Do this
Copy the records below, everything from the line containing "Click the 900 quantity label" down to the line containing "This screenshot has width=448, height=389.", including both of those lines, and omit the pictures.

Dataset rows
* BEGIN *

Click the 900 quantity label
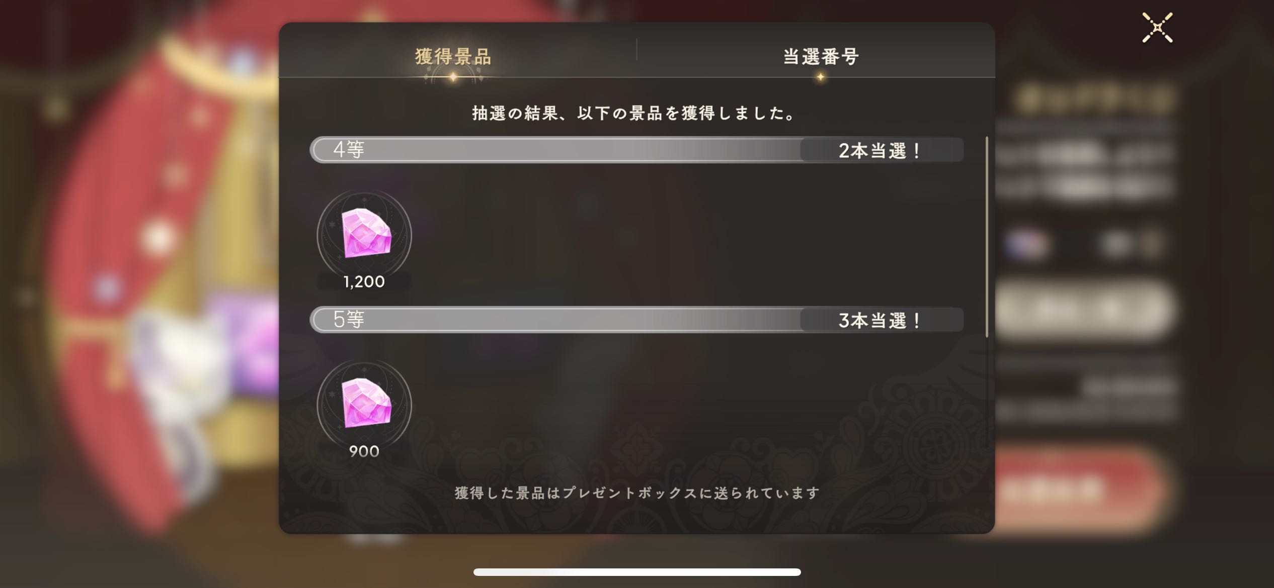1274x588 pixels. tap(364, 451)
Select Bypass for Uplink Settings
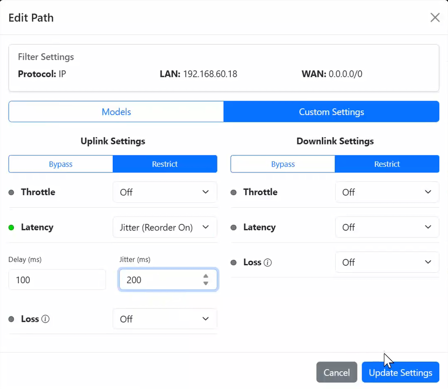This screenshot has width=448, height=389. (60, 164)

* END *
* BEGIN *

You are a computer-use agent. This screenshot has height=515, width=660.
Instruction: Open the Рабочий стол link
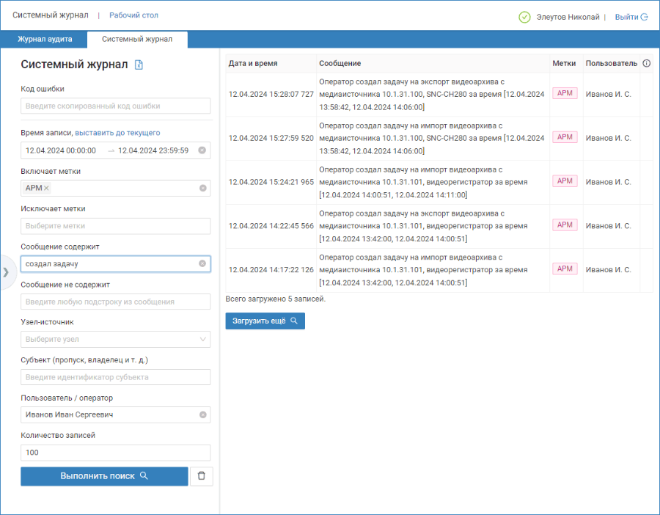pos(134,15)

* END *

Solution to the exercise
Click the 900 quantity label
1274x588 pixels. tap(364, 451)
Select Bypass for Uplink Settings
This screenshot has width=448, height=389. (60, 164)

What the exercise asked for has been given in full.